А вот маленький Птолемей Филадельф был Марком Антонием с ног до головы: крупный, плотный, с рыжими волосами и глазами, нос крючком словно тянется к подбородку над маленьким полным ртом. Он родился в римский октябрь прошлого года. Значит, ему уже восемнадцать месяцев.
– Он типичный младший ребенок, – прошептала Хармиона. – Даже не пытается говорить. Но походка у него как у его отца.
– Типичный? – спросила Клеопатра, стиснув в объятиях вырывавшегося ребенка, который явно не оценил этого.
– Самые младшие не говорят, потому что старшие говорят за них. Он что-то лепечет, они это понимают.
– О-о!
Она быстро отпустила Филадельфа, который вонзил свои молочные зубки в ее руку, и замахала рукой от боли.
– Он действительно вылитый отец! Решительный. Ирада, пусть придворный ювелир изготовит ему аметистовый браслет. Он ограждает от пьянства.
– Он сорвет его, царица.
– Тогда плотно прилегающее ожерелье, брошь – мне все равно, только бы на нем был аметист.
– Антоний носит аметист? – спросила Ирада.
– Теперь носит, – мрачно ответила Клеопатра.
Из детской она в сопровождении Ирады и Хармионы прошла в ванную комнату. В Риме ходили легенды о ее ванне: что она наполняется молоком ослицы, что она размером с пруд, что вода освежается с помощью миниатюрного водопада, что температуру воды проверяют, сначала погружая в нее раба. Ничто из этого не было правдой. Ванна, которую Юлий Цезарь нашел в палатке Лентула Круса после Фарсала, была намного роскошнее. Ванна Клеопатры, сделанная из неполированного красного гранита, была обычного размера и прямоугольной формы. Наполняли ее рабы обычной горячей и холодной водой из амфор. Соотношение было стандартным, поэтому температура почти не менялась.
– Цезарион общается со своими братьями и сестрой? – спросила она, когда Хармиона растирала ей спину, обливая ее водой.
– Нет, царица, – вздохнув, ответила Хармиона. – Они ему нравятся, но ему с ними неинтересно.
– Неудивительно, – сказала Ирада, приготавливая ароматное притирание. – Разница в возрасте слишком велика для тесного общения, а к нему никогда не относились как к ребенку. Такова судьба фараона.
– Ты права.
Цезарион присутствовал на обеде, но мысли его витали где-то в другом месте. Если кто-то клал ему что-нибудь на тарелку, он это съедал. Кушанья были самыми простыми. Слуги знали, что предложить ему. Он ел рыбу, ягненка, но мясо домашней птицы и молодого крокодила игнорировал. Подсушенный белый хлеб составлял основу его рациона. Он макал его в оливковое масло или, за завтраком, в мед.
– Мой отец предпочитал простую пищу, – сказал он матери в ответ на упрек, что он должен разнообразить свое питание, – и это ему не вредило, верно?
– Не вредило, – признала Клеопатра, сдаваясь.

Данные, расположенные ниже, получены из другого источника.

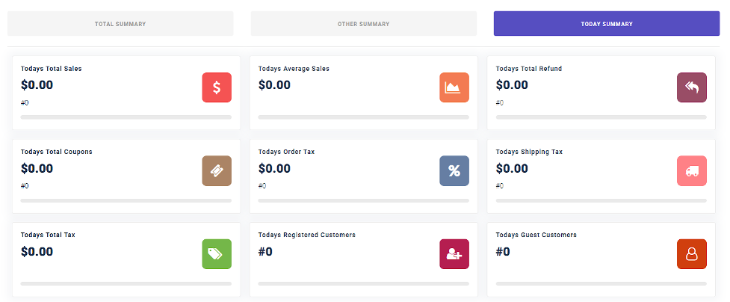
Task: Open the Other Summary tab
Action: [364, 24]
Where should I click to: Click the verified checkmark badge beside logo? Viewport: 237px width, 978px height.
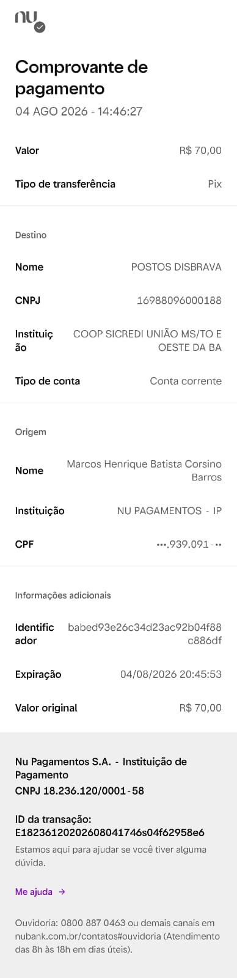tap(40, 27)
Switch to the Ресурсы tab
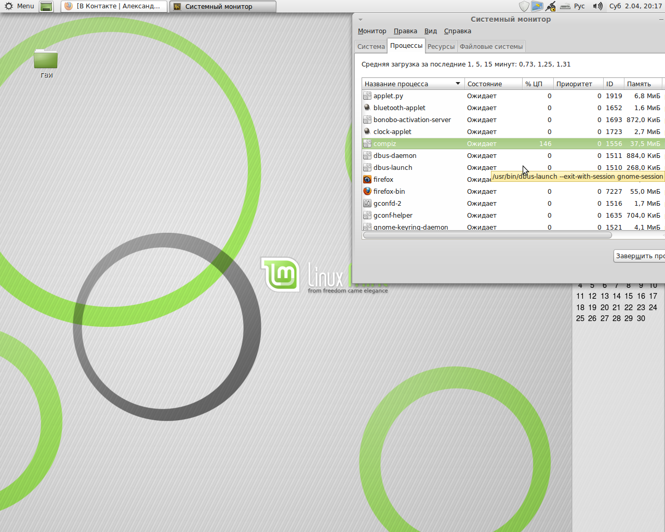 pyautogui.click(x=441, y=47)
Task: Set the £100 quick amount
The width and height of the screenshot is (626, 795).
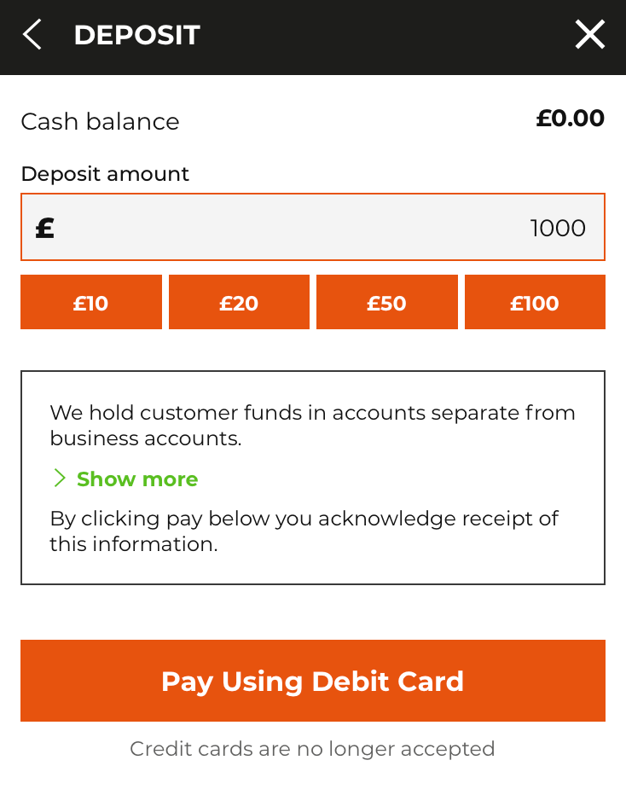Action: (x=535, y=302)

Для советов у нее была отведена специальная комната. Там стоял большой мраморный стол, на одном конце сидели она и Цезарион, с каждой стороны размещались по четыре человека, дальний конец стола не занимал никто. Это было почетное место для Амона-Ра, который никогда не появлялся. Сегодня Аполлодор сидел напротив Сосигена и Каэма. Царица заняла свое место, недовольная отсутствием Цезариона. Но прежде чем она успела сказать что-нибудь едкое, он появился, держа в руках пачку документов. Раздалось общее «ах!», когда Цезарион прошел к месту Амона-Ра и занял его.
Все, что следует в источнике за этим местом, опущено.